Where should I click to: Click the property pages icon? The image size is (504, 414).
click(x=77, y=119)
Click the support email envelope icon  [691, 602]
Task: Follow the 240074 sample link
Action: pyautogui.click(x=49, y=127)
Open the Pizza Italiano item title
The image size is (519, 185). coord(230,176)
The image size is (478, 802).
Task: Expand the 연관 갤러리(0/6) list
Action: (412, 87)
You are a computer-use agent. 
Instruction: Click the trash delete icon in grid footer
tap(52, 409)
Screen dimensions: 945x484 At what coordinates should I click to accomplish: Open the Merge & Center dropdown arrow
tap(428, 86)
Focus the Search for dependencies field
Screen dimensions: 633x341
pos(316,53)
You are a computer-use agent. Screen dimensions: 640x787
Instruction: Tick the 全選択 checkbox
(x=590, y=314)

━━━━━━━━━━

→ Requirement:
Working from the listing above, give it again word for word.

→ Exercise solution:
Where should I click to: Click the property pages icon? The image size is (504, 414).
click(x=77, y=119)
Click the support email envelope icon  [691, 602]
Task: Follow the 240074 sample link
Action: pyautogui.click(x=49, y=127)
Open the Pizza Italiano item title
The image size is (519, 185). coord(230,176)
The image size is (478, 802).
Task: Expand the 연관 갤러리(0/6) list
Action: (412, 87)
You are a computer-use agent. 
Instruction: Click the trash delete icon in grid footer
tap(52, 409)
Screen dimensions: 945x484 At what coordinates should I click to accomplish: Open the Merge & Center dropdown arrow
tap(428, 86)
Focus the Search for dependencies field
Screen dimensions: 633x341
pos(316,53)
You are a computer-use agent. Screen dimensions: 640x787
Instruction: Tick the 全選択 checkbox
(x=590, y=314)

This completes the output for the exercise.